The gather phase then works with these to run dependency solving and figure out what packages are supposed to go into which variant. Once these lists are finished, the createrepo phase creates the actual repositories in compose/ subdirectory that will be shipped.

There is currently an assumption that all variants are using the same package set. An argument could be made that if you have different content in different variants, you essentially have different products and should run different composes.

Apart from the two phases already mentioned, there are other users of the package set outputs: buildinstall phase is using the temporary repos as input for lorax. This could in theory be replaced with the repo created for a particular variant, but it would make the compose a lot slower as it could no longer be done in parallel.
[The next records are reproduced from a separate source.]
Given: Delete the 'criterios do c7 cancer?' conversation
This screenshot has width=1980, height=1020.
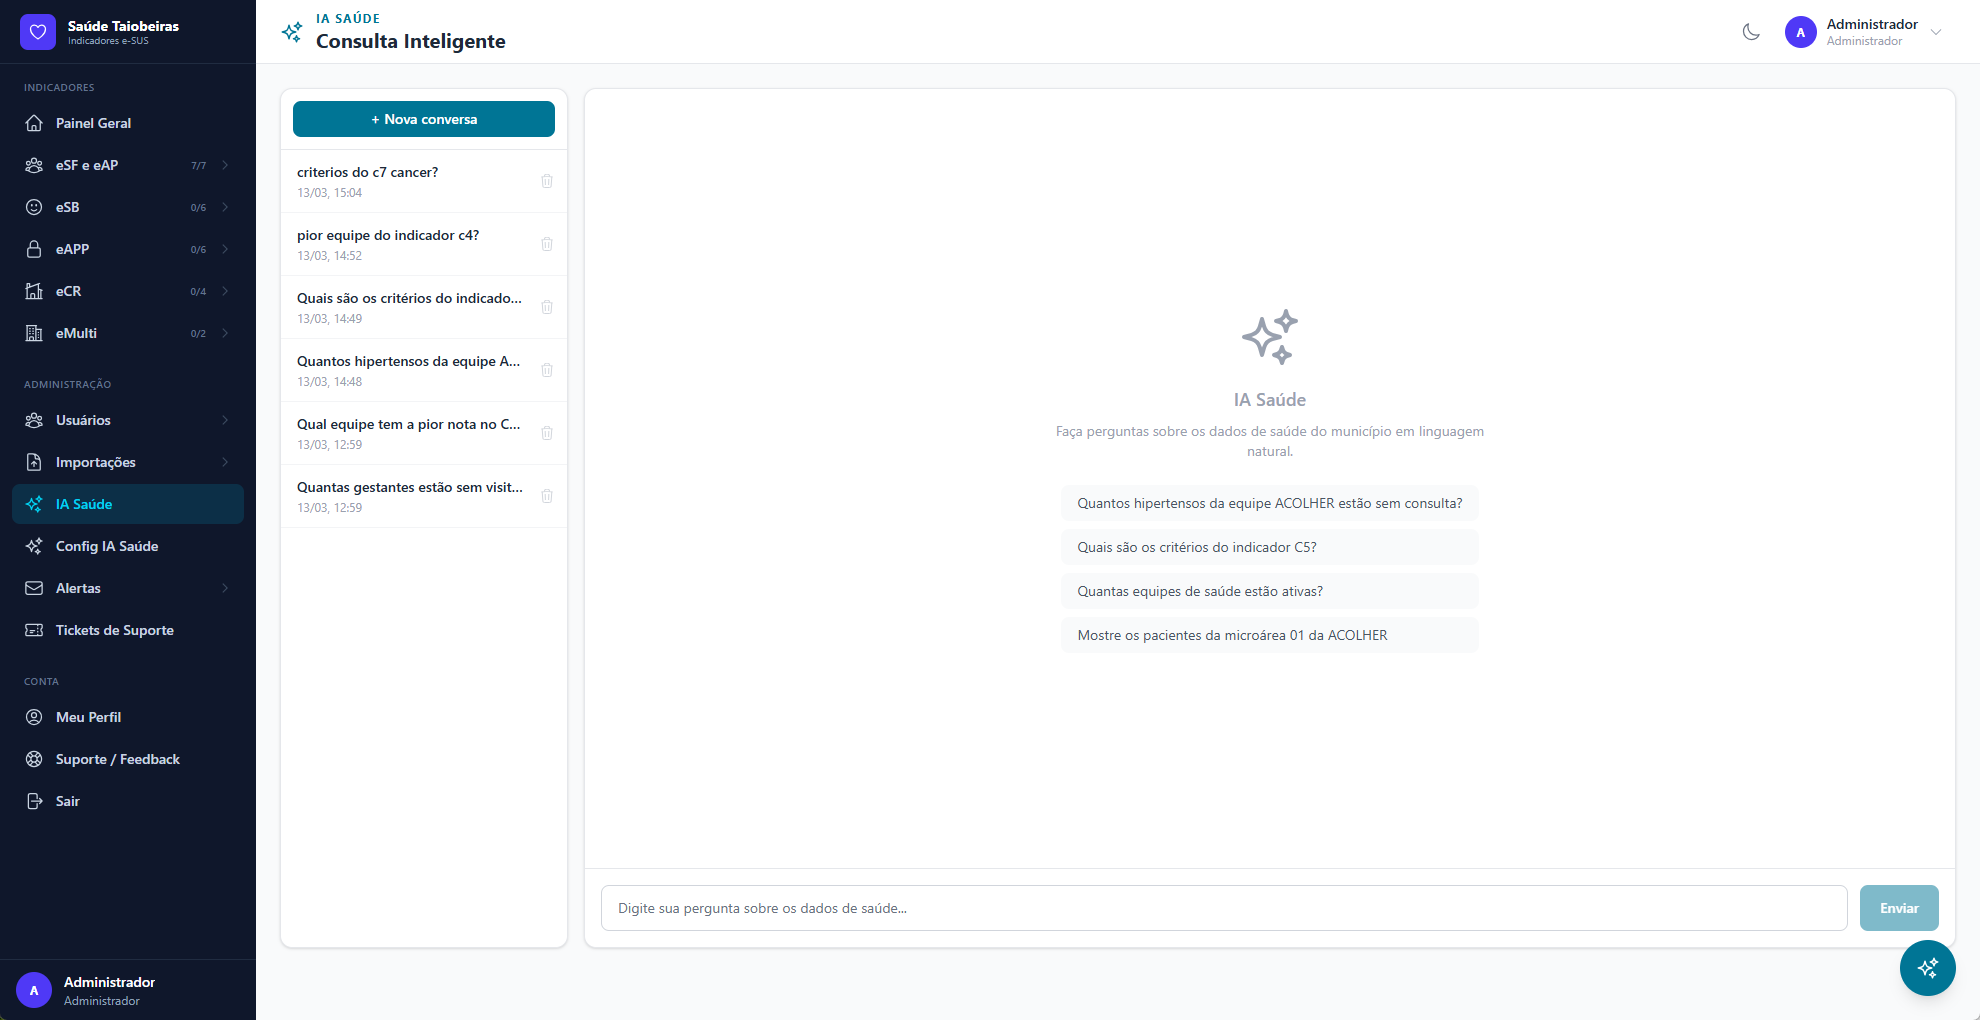Looking at the screenshot, I should point(547,181).
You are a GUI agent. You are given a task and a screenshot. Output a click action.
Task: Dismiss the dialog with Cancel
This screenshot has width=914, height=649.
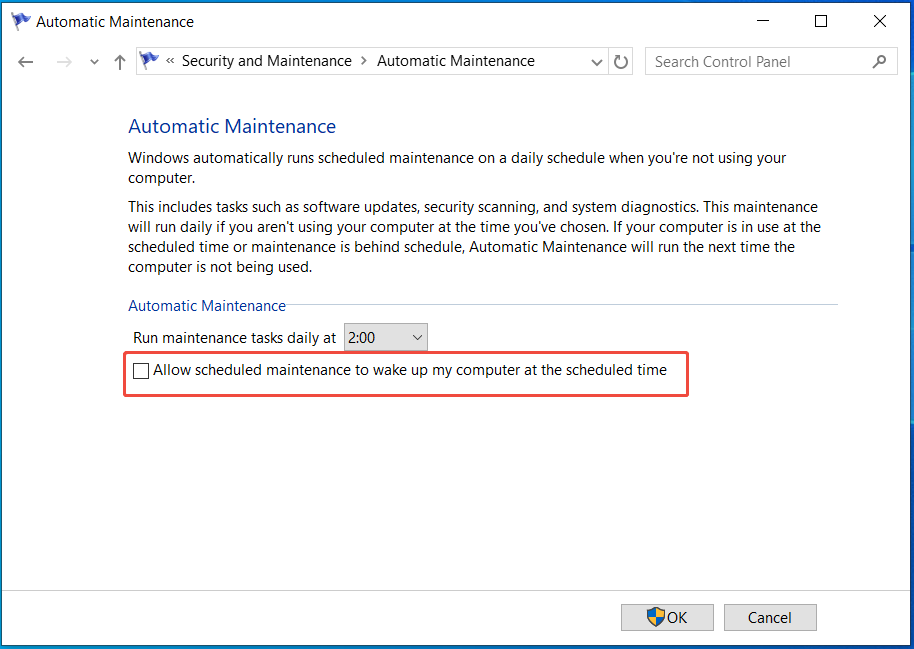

The createrepo phase is using the global temporary repo to speed up generating metadata (I think). This could just point to the particular named package set.

The productimg phase (which modifies the boot.iso) uses the in-memory package mapping to look up anaconda package as it needs some files from it. It's not used in Fedora at all.

jkaluza commented 7 years ago

Thanks for this comment, it's helpful.

jkaluza commented 7 years ago

There is currently an assumption that all variants are using the same package set. An argument could be made that if you have different content in different variants, you essentially have different products and should run different composes.

I have to double-check that with Ralph, but my understanding is that we will produce ModularServer from multiple modules and therefore we will need multiple input repositories for it anyway even if it is standalone product, because one module is one repo (currently).

Edited 7 years ago by jkaluza